Nick turned around with a scowl spread across his broad face, "You could help me out instead of just sitting there."
"Not on Friday afternoon, I can't."
"So what? I haven't heard of anything going on." Nick said.
"There's always something going on at the Kyla."
"Who's going to be there?"
"I don't know, let's just go. We can have some energy drinks, meet some people and stuff."
Nick turned abruptly around and got to work again. "Just let me finish another problem."
Nick looked out of place sitting at a desk. Joram thought he belonged rather in some kind of athletic event, pounding away at an opponent instead of numbers and figures.
"I give up." Nick slammed his hand on the screen a little too hard. "I can't get it tonight."
"I've been waiting for you to say that. I finished mine hours ago."
"But you're a supercharged spinning neutrino with a brain."
"Yeah, but you have all the friends."
"What?"
Joram and Nick grabbed the elevator down to the ground floor, walked across the lounge area and out the doors of the North Dorm Tower, heading south for the antique twentieth century coffee house called the Kyla.
"You have so many friends; everybody likes you.
"What are you talking about?"
"Back up in Antigo, in school, you had so many friends, and everywhere we went everybody knew you."
"Oh that. That's just because of sports. I was the only one crazy enough to be in football, wrestling, track, and both baseball and tennis at the same time. You get to know a lot of people when you do that."
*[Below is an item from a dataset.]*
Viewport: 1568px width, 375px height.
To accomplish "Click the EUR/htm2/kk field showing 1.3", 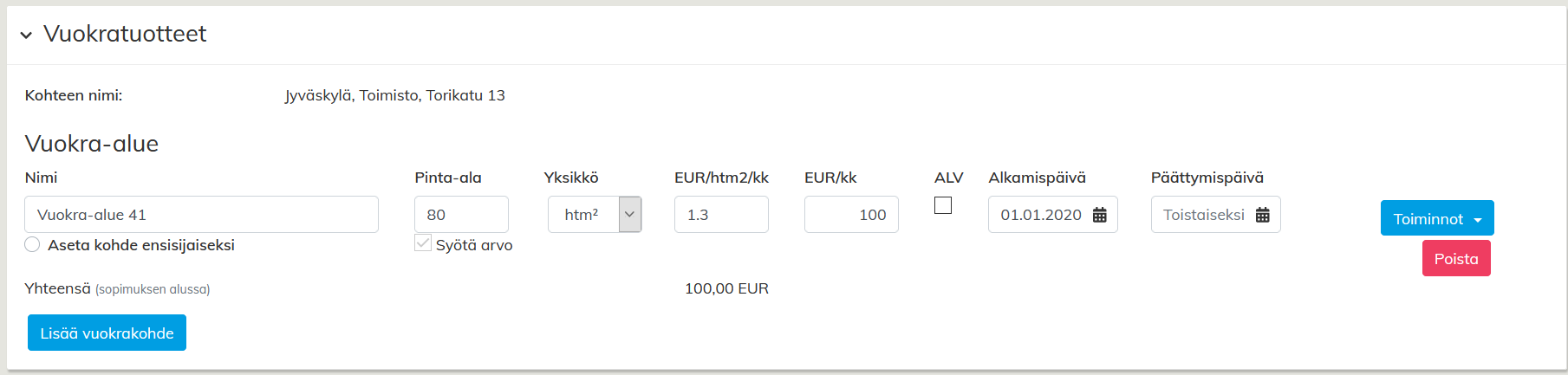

Joram walked along in silence, looking down. Yes, Nick did a lot of sports, and he supposed that did make a difference, but there was something about Nick, his easy-going manner, and just his bigness. Everybody liked somebody big and tall. It made impressions, commanded respect, gained admiration. That was what Joram didn't have; what he would never have.
"What about you with being tops in the class? Everybody wanted to know you when we got here, the Pravus people and everybody-."
They had just entered a pair of heavy, rustically wooden doors underneath large, deep brown letters that spelled, "The Kyla." A blast of noise from the music and the crowd combined hit them from the packed shop. From the ceiling hung generations of energy drinks, from coffee mugs to taurine drinks to ones packed with all varieties of stimulants.